Turn the lines from the one containing "Task: Select the Born row in the table" through the one containing "(577, 1071)", both included, into a JSON list of strings with one string per line and blank lines omitted. Leave the pictures out of the output.

-- START OF SUPPLIED RECORDS --

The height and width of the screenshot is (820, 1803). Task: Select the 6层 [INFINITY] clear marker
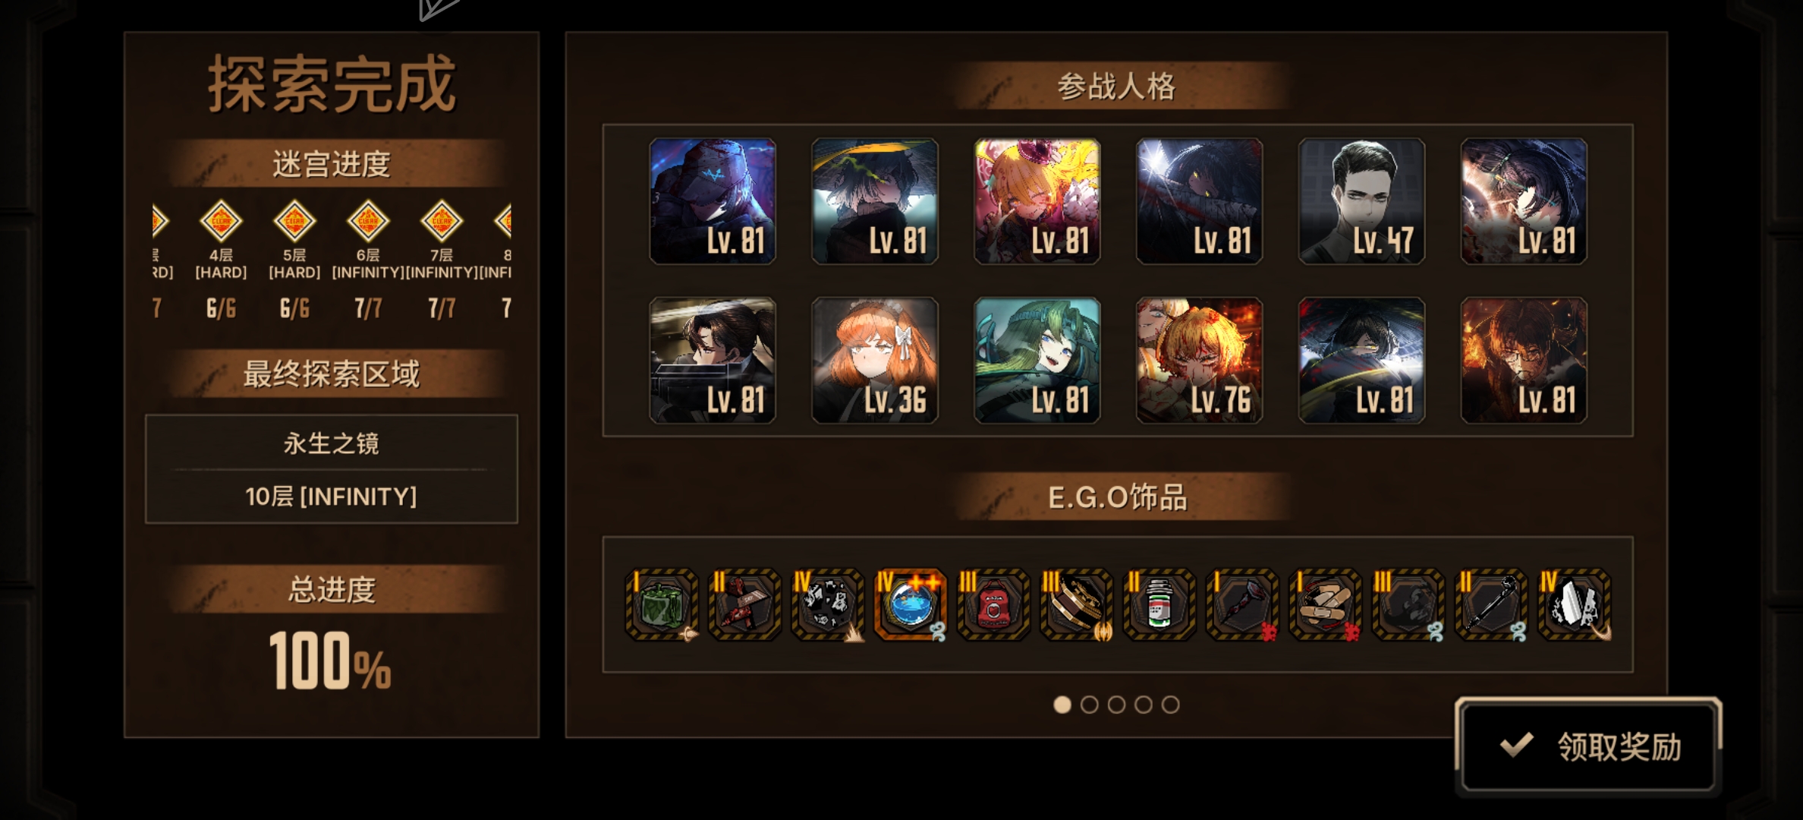pyautogui.click(x=368, y=222)
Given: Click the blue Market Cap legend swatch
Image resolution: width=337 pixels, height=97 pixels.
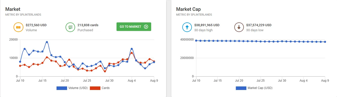Looking at the screenshot, I should pos(241,88).
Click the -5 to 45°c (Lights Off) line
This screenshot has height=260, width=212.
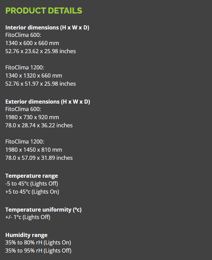pyautogui.click(x=32, y=184)
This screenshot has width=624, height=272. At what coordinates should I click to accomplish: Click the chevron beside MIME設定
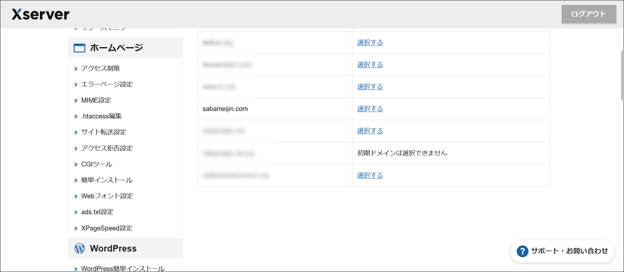coord(76,101)
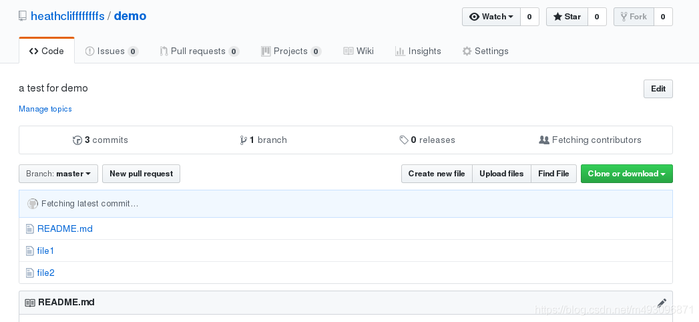The height and width of the screenshot is (322, 699).
Task: Click the repository book icon beside owner name
Action: tap(23, 16)
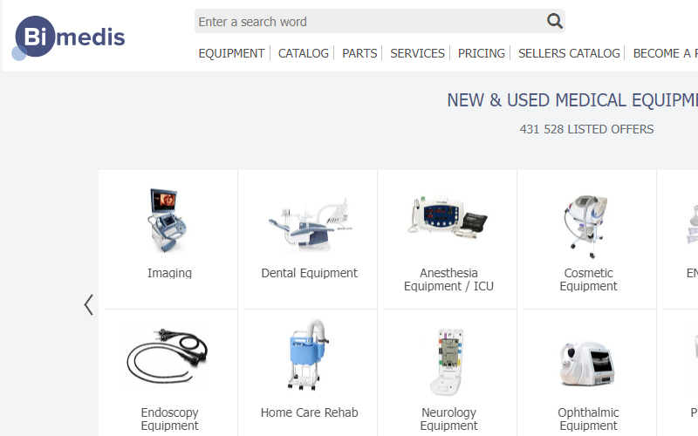Image resolution: width=698 pixels, height=436 pixels.
Task: Open the SELLERS CATALOG menu item
Action: [569, 53]
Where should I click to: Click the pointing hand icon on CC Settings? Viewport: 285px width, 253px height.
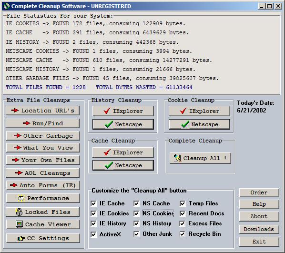coord(21,238)
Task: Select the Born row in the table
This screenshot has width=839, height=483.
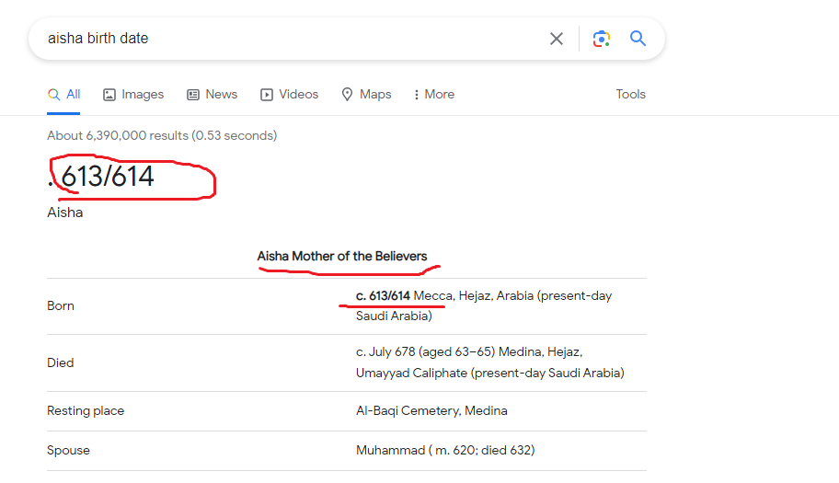Action: (x=61, y=305)
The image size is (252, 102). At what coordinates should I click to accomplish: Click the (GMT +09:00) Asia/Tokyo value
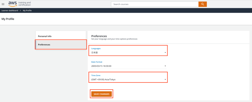(103, 80)
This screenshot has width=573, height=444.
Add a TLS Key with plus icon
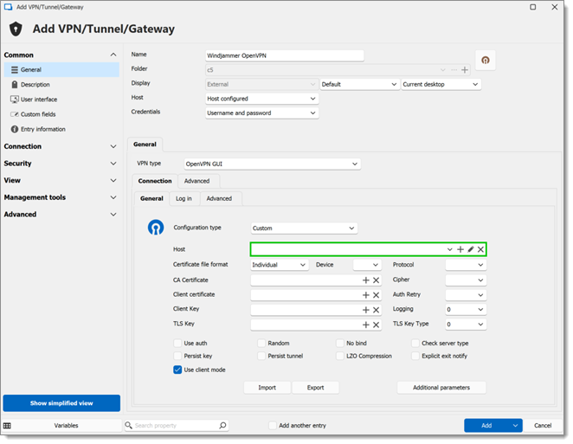point(366,325)
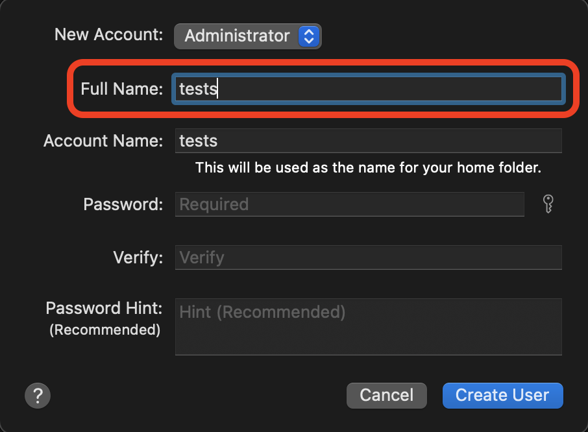Click the blue chevron arrows beside Administrator
Screen dimensions: 588x432
[x=309, y=36]
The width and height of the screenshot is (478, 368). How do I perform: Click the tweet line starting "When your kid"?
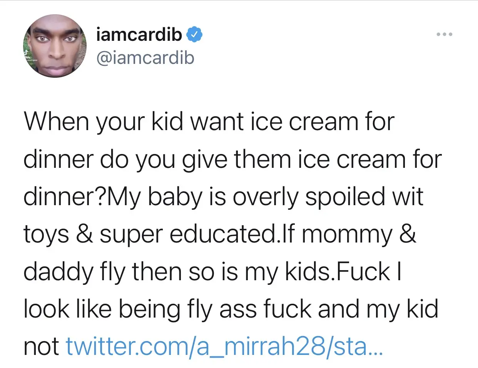pos(209,122)
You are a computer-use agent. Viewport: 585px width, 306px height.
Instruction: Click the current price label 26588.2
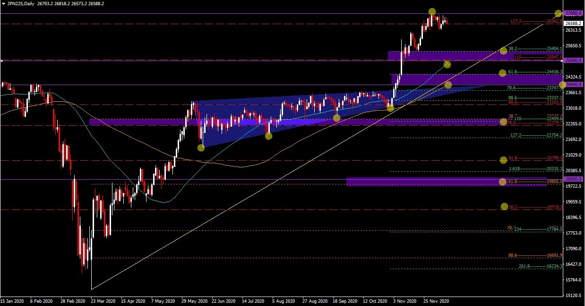point(573,23)
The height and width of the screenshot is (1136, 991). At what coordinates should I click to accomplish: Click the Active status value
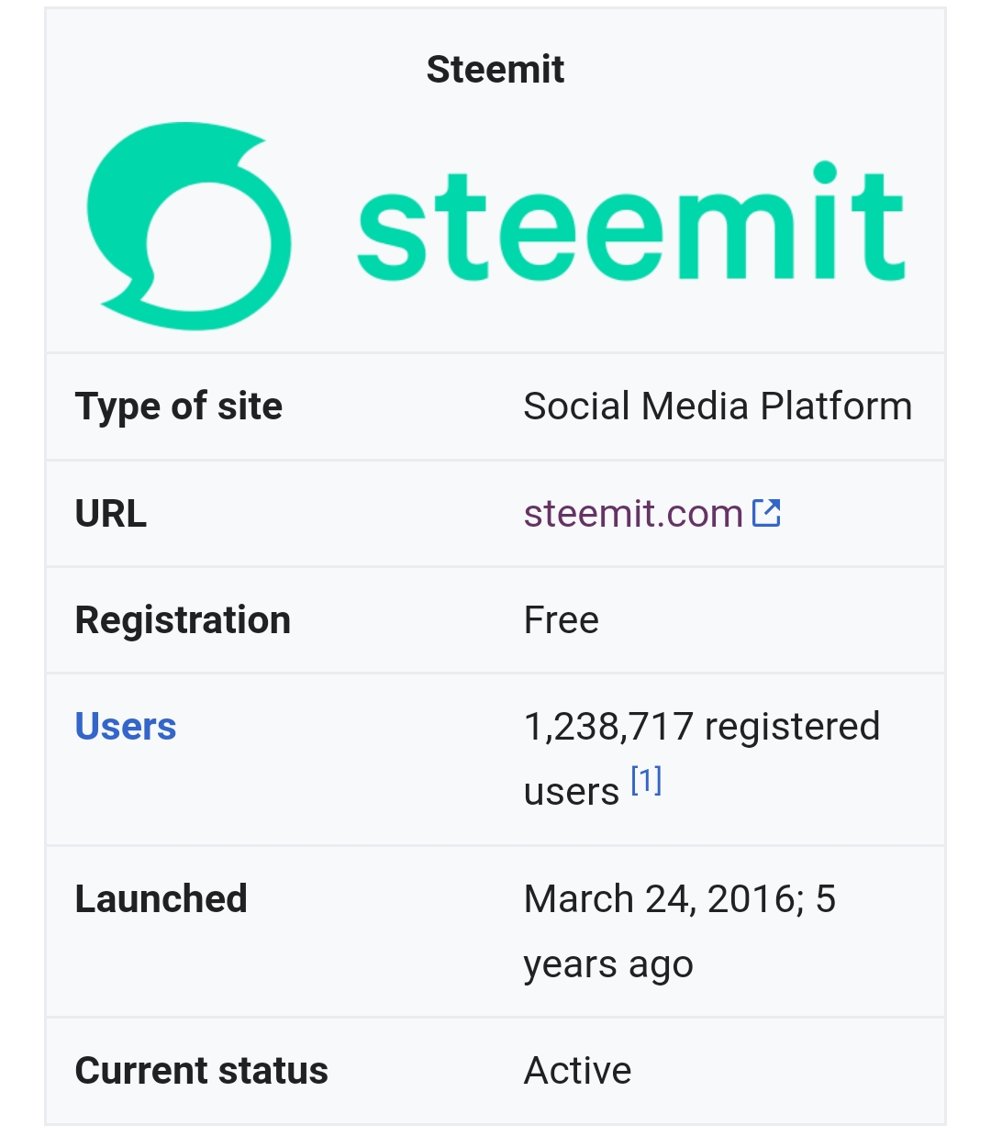(577, 1071)

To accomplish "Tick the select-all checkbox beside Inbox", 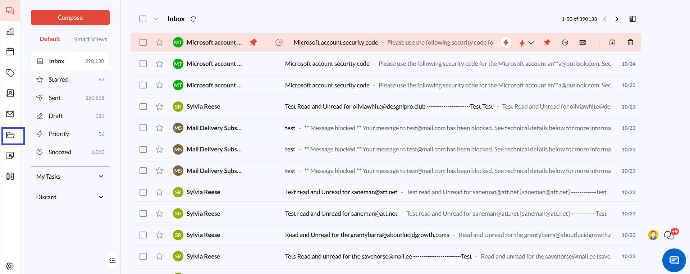I will (143, 19).
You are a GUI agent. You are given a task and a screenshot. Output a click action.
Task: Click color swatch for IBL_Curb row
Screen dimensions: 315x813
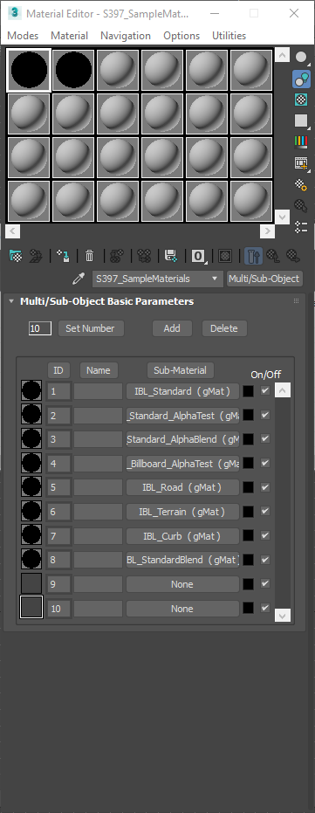[249, 536]
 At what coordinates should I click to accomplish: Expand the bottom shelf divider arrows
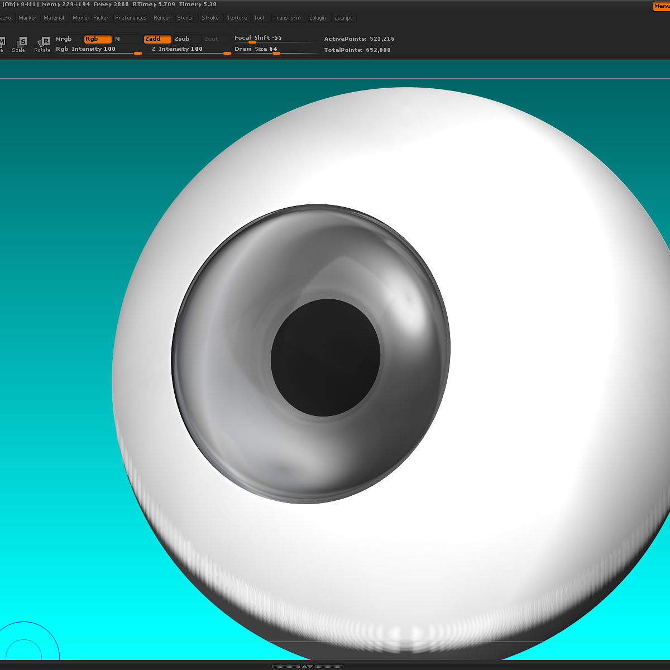pos(307,666)
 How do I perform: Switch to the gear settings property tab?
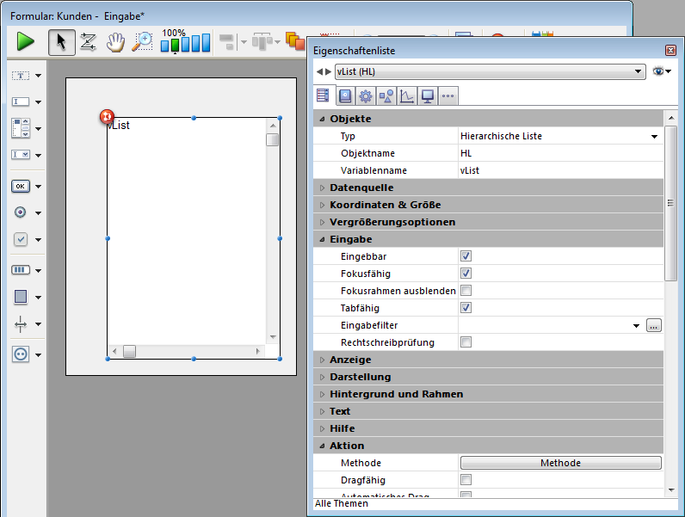[365, 96]
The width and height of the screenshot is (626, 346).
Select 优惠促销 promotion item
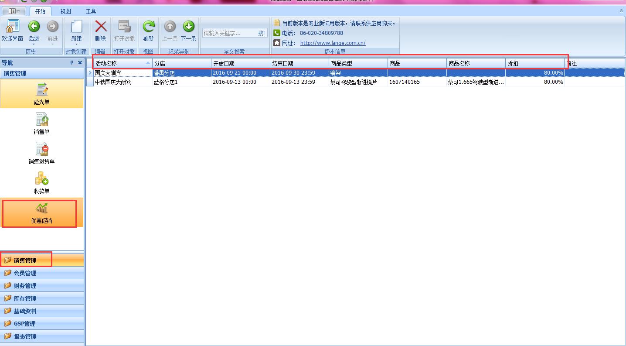pyautogui.click(x=41, y=213)
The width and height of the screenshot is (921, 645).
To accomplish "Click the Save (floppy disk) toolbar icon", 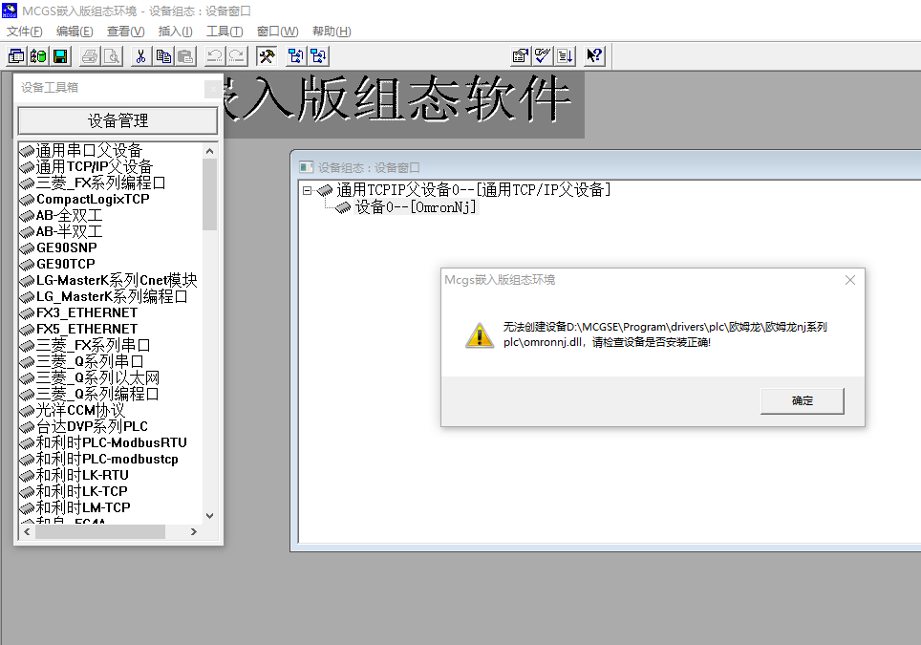I will pyautogui.click(x=60, y=56).
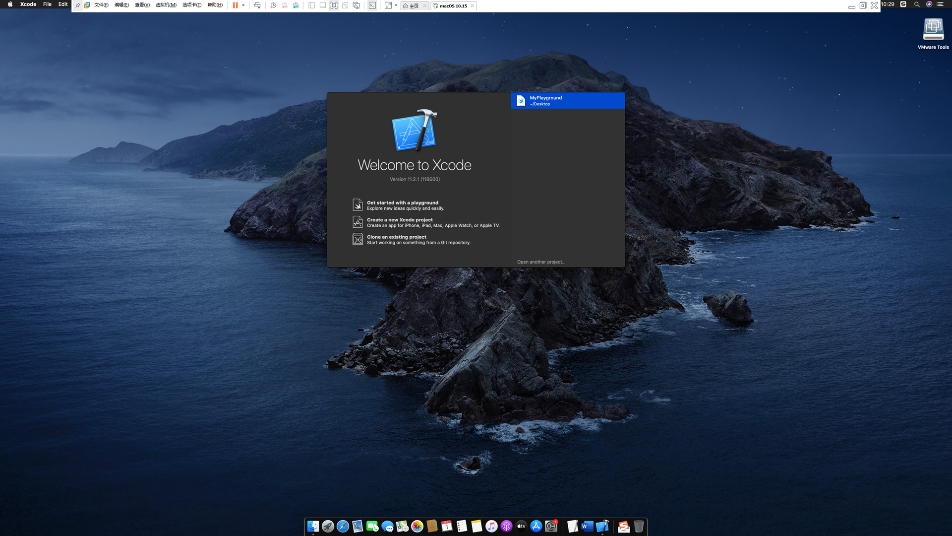Open Spotlight search in menu bar

click(x=917, y=4)
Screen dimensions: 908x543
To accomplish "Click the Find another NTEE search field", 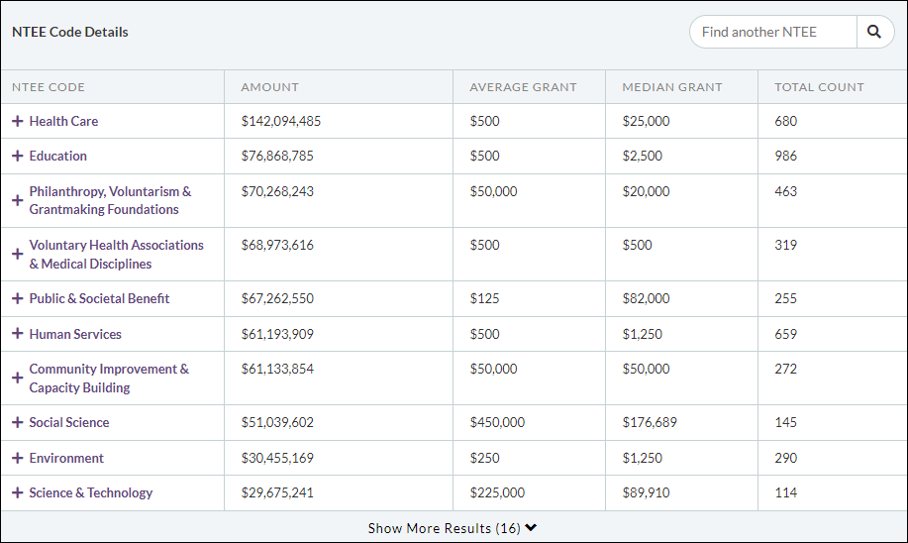I will click(x=773, y=32).
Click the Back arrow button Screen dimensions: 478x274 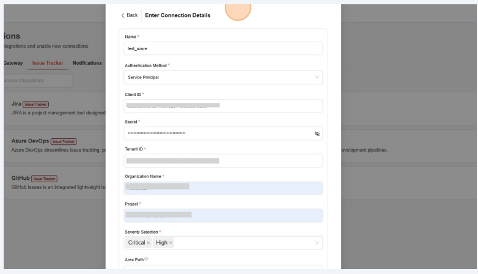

-- END OF SUPPLIED RECORDS --

CORRECT ANSWER.
[
  "Task: Select the Born row in the table",
  "This screenshot has width=839, height=483.",
  "Action: (x=61, y=305)",
  "The image size is (252, 102). At what coordinates should I click to accomplish: Click the (GMT +09:00) Asia/Tokyo value",
  "(103, 80)",
  "This screenshot has width=573, height=444.",
  "Add a TLS Key with plus icon",
  "point(366,325)",
  "Click the blue chevron arrows beside Administrator",
  "Screen dimensions: 588x432",
  "[x=309, y=36]",
  "The width and height of the screenshot is (478, 368). How do I perform: Click the tweet line starting \"When your kid\"?",
  "pos(209,122)",
  "You are a computer-use agent. Viewport: 585px width, 306px height.",
  "Instruction: Click the current price label 26588.2",
  "point(573,23)",
  "The height and width of the screenshot is (1136, 991). At what coordinates should I click to accomplish: Click the Active status value",
  "(577, 1071)"
]